• [WHAT IS ASKED]
Using the text on augmented reality markers below, answer these questions:
1. In the magazine advertisement example, what does the data returned by the server contain?
2. Where do barcodes typically appear on products?
3. How many digits can Denso Wave's QR Code hold?

• [EXCERPTED TEXT]
========================================================================
In my previous two posts I discussed how hardware, software and services come together to deliver augmented reality experiences. Many AR apps are designed to perform specific functions within specific contexts. For instance, an app designed to provide enriched information about an art museum exhibit is only of use when visiting that particular exhibit and would otherwise be of little or no value outside of that context. Furthermore, it would detract from the art if the visitor were being constantly bombarded by AR throughout their tour of the exhibit. In this example the AR experience should be triggered at certain places in the exhibit and disappear at other times. So how does an app know when to perform its intended function? In this post I will be discussing the different ways by which an app can understand context and thus trigger the intended AR experience or content.
Graphic images often referred to as “fiducials” are created to be easily recognized by common machine vision techniques. These marker images serve as triggers to display AR content on or over the surface where the fiducials are printed or displayed.
One common place where Marker Based AR can be found is in print advertising campaigns. For example, a magazine ad for an automobile may entice the reader to download an (AR) app. The consumer then points their device camera at the page. Using the camera’s vision, the app locates and recognizes the fiducial printed on the page and transmits a query back to its server. The server then returns a data set back to the mobile device. That data contains a 3D rendering of the automobile that the user sees on their viewscreen. The camera remains pointed at the page where the fiducial serves as a registration device for the position and orientation of the image. This enables the user to rotate the magazine or walk around it to view the car from any angle. This 3D content is likely to be accompanied by music and/or promotional voiceover and links to additional content such as YouTube videos and local dealership contact info. Similar techniques have been used in games, children’s books, and scores of other examples.
The three types of markers are:
Barcodes are not a commonly used fiducial because they are only capable of holding a small amount of information. They typically appear on the back or bottom of products which is not a location conducive to being freely identified. One case where it may make sense to use a UPC as a fiducial is when the AR producer needs to tie content to products to which they have no business relationship. A simplistic app could provide allergy info for grocery items based on the UPC. The user would take the product from the shelf, point the camera at the UPC and the app translates the image to a code which is sent to a database. The database then returns data displayed on the viewscreen as warnings tailored to the user’s own sensitivities. The one dimensional nature of a barcode places significant limitations on the AR experience it can facilitate as it cannot be used to effectively register the content to the image in 3D space. In this example, however, one would not need the allergy information to rotate or move along with the package.
2-D Code (QR Code, Microsoft Tag, etc.)
2-D barcodes (sometimes called matrix codes) carry information in two directions: vertically and horizontally. This gives them the capability to hold hundreds of times as much information as 1-D UPC bar codes. For instance, one of the most popular 2-D barcode formats, Denso Wave’s QR Code, can hold more than 7,000 digits or 4,000 characters of text, whereas even the most complex 1-D codes top out around 20 characters.[HowStuffWorks] Though this is still not enough data to transmit the AR experience itself, these tags have built-in features that lend themselves to machine vision techniques that can provide orientation and perspective feedback to the application thus making them far superior to the 1-D UPC for AR.
========================================================================
• [DATA PROVIDED]
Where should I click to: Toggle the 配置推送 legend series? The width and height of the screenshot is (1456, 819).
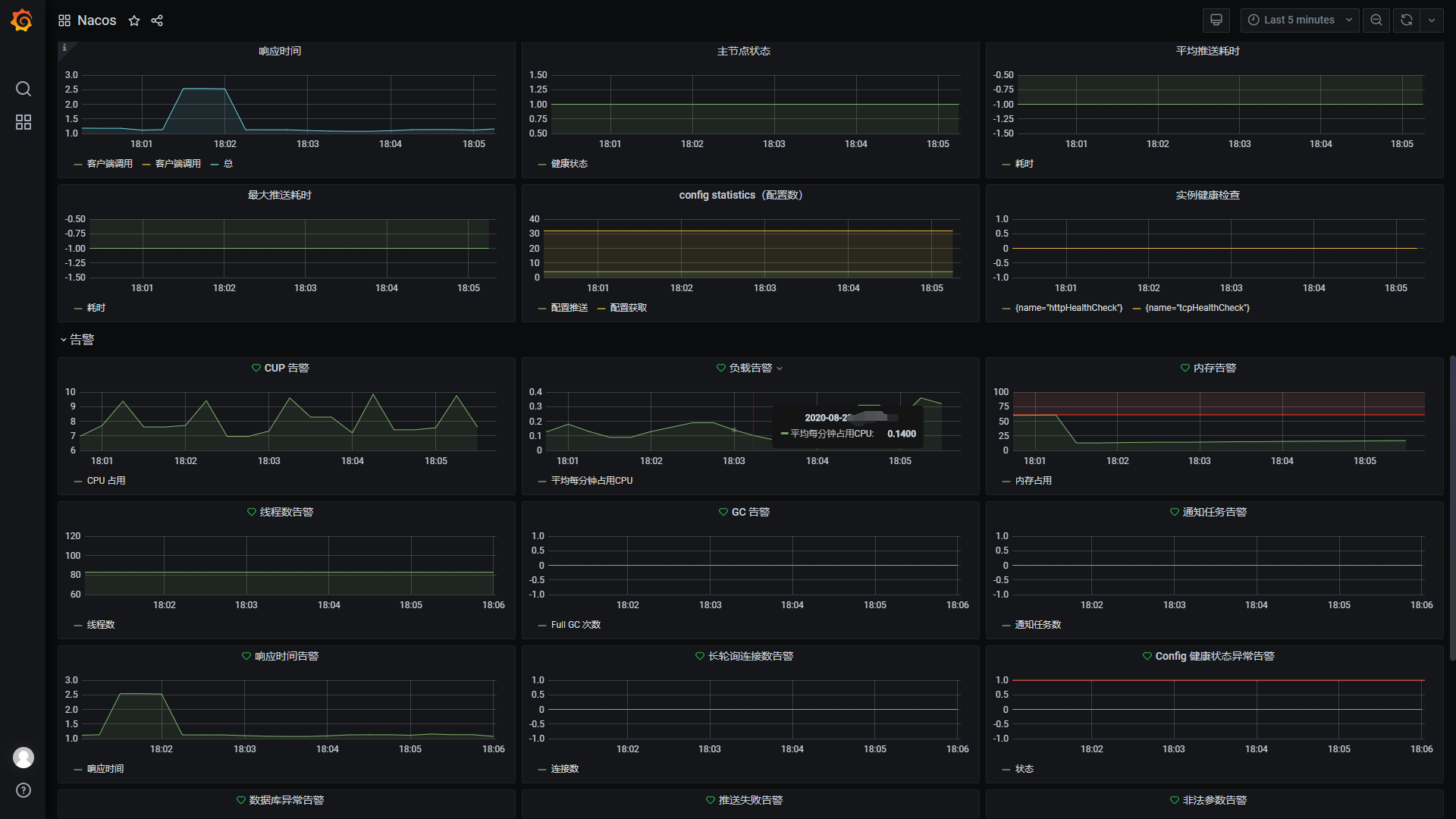point(569,308)
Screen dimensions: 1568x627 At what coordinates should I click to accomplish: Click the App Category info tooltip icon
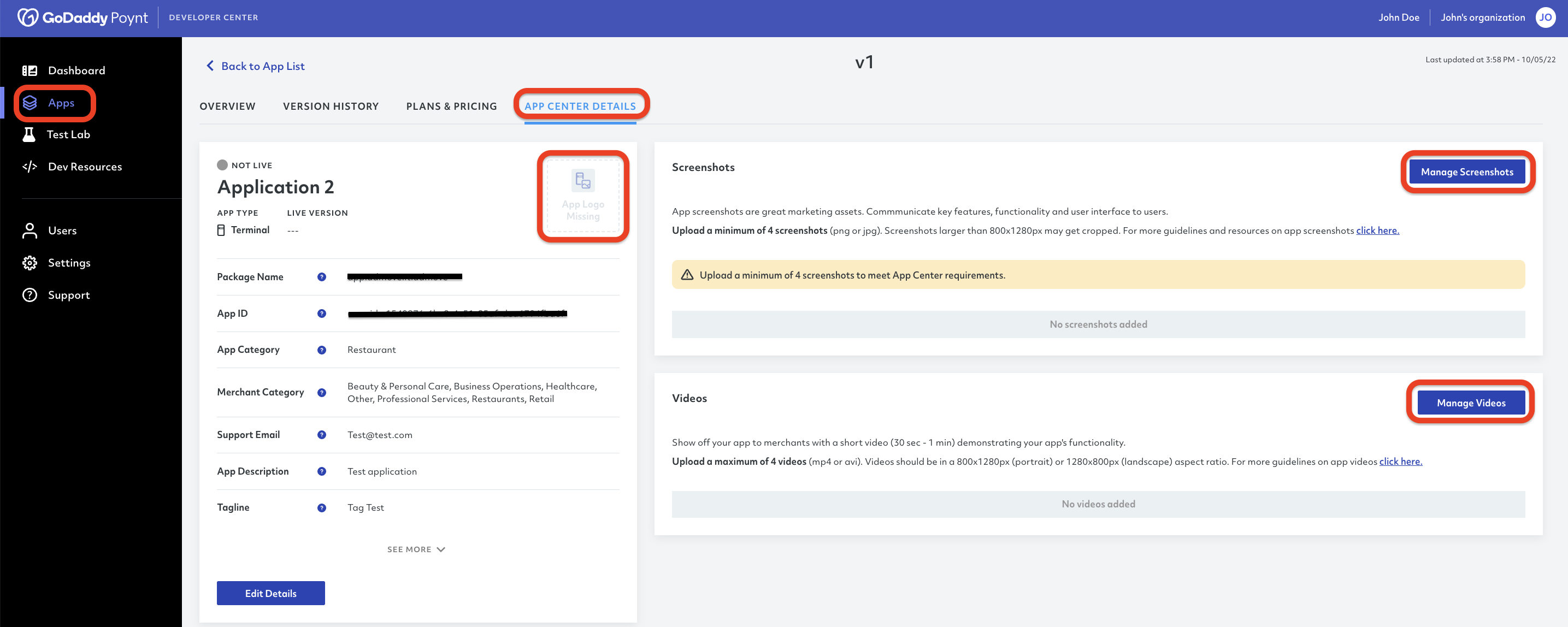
========================================================================
• [WRITTEN SOLUTION]
1. A 3D rendering of the automobile that the user sees on their viewscreen.
2. On the back or bottom of products.
3. More than 7,000 digits.